+++ Data extracts

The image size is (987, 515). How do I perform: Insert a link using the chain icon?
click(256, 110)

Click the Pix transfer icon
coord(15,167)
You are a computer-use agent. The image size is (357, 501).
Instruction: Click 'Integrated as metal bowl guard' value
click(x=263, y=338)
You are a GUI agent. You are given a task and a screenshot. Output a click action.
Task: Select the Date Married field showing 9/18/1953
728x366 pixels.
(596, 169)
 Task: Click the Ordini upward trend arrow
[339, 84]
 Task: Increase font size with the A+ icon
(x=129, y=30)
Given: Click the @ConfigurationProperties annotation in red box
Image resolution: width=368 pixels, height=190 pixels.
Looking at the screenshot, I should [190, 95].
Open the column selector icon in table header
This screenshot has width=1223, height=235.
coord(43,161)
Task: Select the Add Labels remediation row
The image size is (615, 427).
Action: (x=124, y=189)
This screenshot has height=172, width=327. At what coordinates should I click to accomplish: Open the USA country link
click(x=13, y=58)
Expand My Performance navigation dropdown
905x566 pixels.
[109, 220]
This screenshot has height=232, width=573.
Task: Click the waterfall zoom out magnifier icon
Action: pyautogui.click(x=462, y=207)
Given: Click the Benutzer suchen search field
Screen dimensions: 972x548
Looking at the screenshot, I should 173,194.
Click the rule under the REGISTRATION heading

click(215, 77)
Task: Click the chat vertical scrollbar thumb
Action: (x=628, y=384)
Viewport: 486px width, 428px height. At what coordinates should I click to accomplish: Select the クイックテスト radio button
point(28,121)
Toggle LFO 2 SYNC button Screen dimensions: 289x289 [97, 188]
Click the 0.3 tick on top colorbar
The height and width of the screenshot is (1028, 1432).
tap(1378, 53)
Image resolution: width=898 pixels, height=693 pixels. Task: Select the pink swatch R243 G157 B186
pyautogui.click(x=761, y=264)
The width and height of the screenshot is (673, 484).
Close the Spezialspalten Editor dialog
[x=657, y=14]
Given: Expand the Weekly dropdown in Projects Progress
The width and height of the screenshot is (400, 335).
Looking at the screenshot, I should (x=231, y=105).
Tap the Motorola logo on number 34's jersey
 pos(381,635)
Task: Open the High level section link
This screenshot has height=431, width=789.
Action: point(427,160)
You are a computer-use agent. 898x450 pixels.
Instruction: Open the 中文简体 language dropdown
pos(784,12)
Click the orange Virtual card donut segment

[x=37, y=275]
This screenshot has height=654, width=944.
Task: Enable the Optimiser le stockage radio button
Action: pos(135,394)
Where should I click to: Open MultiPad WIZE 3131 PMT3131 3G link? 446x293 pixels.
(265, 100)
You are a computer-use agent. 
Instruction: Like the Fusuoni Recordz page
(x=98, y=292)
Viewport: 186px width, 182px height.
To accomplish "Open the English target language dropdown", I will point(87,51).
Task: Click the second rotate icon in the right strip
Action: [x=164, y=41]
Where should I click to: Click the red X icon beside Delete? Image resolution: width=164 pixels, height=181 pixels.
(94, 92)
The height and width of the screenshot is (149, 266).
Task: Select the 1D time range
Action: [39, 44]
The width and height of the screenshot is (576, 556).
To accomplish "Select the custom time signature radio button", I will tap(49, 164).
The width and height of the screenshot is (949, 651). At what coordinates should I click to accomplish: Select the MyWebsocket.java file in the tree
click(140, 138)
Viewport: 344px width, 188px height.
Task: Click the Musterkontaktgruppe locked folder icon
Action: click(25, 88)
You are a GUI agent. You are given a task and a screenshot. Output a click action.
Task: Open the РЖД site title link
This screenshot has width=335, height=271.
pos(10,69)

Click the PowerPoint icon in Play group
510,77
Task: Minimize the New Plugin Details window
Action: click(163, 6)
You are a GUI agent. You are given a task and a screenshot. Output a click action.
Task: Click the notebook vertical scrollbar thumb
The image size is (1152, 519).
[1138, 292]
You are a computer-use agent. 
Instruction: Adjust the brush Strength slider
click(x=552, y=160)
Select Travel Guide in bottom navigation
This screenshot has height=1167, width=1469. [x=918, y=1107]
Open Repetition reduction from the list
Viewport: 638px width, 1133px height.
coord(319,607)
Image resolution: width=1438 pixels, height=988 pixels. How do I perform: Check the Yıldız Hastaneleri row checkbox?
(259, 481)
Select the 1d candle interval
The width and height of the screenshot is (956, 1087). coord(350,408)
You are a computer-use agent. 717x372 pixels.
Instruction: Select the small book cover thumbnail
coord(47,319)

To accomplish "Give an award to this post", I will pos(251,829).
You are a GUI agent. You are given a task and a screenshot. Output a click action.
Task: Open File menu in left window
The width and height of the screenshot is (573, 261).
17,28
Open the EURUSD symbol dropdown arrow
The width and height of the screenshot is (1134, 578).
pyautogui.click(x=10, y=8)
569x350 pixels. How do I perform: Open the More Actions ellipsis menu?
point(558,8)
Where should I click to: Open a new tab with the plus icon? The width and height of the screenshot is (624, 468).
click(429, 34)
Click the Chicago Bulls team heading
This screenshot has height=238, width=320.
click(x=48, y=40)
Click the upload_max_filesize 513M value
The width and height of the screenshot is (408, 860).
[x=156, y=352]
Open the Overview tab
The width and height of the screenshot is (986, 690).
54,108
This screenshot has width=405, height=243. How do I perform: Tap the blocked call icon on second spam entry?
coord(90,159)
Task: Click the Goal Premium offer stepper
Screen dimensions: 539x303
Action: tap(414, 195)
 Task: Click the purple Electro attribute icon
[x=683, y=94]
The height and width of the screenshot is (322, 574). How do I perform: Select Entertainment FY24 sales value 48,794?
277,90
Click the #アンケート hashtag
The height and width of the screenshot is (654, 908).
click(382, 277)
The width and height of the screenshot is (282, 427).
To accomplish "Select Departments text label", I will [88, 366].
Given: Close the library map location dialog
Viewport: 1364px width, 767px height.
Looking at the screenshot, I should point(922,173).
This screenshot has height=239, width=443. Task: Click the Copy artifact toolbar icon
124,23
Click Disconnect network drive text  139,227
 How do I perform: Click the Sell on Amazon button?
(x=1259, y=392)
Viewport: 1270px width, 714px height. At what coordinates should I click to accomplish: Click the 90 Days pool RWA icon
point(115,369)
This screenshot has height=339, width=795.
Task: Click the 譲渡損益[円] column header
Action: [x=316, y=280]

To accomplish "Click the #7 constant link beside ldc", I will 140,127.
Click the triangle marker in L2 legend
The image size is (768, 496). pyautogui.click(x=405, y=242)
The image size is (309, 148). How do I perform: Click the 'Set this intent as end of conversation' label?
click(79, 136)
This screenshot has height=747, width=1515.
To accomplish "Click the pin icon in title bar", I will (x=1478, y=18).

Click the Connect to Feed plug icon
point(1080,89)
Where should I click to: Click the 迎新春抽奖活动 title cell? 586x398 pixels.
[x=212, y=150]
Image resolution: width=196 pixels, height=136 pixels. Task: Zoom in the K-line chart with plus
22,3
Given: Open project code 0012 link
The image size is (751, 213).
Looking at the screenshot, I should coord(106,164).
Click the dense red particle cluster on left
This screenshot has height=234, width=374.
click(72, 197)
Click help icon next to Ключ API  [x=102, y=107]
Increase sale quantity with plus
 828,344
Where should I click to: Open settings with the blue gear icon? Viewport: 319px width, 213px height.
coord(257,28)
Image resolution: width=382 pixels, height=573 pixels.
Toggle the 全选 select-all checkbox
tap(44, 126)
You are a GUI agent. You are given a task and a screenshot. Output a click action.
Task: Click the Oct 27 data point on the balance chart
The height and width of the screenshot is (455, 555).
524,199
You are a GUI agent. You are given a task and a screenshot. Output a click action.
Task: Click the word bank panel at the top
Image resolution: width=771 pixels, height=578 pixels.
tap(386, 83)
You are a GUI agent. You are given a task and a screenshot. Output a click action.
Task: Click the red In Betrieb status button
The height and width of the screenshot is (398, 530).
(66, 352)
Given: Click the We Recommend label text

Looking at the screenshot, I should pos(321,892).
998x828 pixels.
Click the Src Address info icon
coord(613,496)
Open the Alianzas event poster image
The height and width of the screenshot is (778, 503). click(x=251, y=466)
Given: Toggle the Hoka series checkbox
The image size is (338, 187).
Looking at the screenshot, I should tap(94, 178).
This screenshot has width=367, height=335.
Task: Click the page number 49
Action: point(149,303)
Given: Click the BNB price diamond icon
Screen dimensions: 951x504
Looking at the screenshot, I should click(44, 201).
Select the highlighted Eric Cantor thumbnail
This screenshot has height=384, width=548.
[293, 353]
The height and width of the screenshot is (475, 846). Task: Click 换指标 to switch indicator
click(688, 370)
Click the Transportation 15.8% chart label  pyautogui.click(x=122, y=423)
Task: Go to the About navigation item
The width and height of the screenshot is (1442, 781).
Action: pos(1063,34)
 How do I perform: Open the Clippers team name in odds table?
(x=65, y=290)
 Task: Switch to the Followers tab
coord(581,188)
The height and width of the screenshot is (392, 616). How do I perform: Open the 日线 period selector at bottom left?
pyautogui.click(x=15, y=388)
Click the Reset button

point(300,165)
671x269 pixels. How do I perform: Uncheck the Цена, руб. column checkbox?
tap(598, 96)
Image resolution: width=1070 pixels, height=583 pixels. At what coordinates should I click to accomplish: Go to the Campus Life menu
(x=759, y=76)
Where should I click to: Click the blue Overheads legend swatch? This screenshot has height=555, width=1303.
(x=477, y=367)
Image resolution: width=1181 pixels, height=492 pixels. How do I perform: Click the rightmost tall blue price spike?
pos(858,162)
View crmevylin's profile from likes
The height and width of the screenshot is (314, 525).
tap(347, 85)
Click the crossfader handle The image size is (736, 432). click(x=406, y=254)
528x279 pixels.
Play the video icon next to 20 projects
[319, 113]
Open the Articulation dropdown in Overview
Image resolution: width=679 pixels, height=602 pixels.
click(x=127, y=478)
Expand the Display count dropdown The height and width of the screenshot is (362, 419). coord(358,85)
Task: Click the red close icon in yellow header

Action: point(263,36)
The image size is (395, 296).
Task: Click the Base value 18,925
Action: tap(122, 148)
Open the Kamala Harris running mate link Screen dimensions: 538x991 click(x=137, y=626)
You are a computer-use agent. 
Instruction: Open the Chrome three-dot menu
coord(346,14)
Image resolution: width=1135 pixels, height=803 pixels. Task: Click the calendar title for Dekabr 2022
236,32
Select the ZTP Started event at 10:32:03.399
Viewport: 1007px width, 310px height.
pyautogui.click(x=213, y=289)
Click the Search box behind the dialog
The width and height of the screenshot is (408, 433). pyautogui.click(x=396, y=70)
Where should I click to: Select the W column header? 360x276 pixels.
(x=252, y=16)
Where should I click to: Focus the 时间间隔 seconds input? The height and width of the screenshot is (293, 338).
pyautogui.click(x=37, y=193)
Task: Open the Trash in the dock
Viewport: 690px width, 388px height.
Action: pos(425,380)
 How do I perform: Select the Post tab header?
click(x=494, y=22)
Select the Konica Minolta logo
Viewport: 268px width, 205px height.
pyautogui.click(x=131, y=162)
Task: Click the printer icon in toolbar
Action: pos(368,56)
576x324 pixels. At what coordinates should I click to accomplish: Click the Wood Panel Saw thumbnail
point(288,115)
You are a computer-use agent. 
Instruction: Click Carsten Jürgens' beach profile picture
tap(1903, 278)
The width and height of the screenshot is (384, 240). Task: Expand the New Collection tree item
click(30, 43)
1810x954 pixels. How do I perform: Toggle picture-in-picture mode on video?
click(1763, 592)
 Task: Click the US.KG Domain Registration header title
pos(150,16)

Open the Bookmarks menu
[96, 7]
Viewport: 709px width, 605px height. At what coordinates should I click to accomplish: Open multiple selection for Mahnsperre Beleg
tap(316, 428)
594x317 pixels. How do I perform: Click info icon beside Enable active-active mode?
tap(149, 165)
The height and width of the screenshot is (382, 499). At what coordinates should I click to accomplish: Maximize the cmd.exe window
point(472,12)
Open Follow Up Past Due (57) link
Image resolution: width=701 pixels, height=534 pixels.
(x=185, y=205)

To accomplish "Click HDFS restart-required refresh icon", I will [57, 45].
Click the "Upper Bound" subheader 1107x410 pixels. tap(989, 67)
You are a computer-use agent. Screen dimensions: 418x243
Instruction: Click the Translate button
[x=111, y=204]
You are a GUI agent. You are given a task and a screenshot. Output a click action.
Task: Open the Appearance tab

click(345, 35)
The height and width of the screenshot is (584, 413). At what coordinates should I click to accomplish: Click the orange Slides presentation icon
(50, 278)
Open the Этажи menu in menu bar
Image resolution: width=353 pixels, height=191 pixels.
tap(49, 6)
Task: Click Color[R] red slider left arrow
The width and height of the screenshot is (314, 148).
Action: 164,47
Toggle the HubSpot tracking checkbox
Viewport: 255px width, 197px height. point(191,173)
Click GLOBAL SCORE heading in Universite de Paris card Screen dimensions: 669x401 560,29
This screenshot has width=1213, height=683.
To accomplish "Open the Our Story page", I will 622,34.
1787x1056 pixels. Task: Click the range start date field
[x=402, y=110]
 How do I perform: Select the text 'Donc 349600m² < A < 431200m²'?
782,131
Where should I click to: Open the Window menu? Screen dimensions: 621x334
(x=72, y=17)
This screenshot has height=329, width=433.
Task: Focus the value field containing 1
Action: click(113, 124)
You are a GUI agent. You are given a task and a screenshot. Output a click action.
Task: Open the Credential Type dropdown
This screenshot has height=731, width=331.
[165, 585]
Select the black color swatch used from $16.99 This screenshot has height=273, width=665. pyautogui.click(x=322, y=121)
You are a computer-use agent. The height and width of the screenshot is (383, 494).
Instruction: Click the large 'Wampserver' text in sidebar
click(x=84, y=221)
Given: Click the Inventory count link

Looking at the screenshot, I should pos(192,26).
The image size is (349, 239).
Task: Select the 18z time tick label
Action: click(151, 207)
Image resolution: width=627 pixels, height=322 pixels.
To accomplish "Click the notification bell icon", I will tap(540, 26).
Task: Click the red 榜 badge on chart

++++++

# Exercise directions
Copy the lines above exactly, beginning at the line containing "Image resolution: width=627" and stopping at the last line.

# Result for this exercise
Image resolution: width=627 pixels, height=322 pixels.
To accomplish "Click the notification bell icon", I will tap(540, 26).
Task: Click the red 榜 badge on chart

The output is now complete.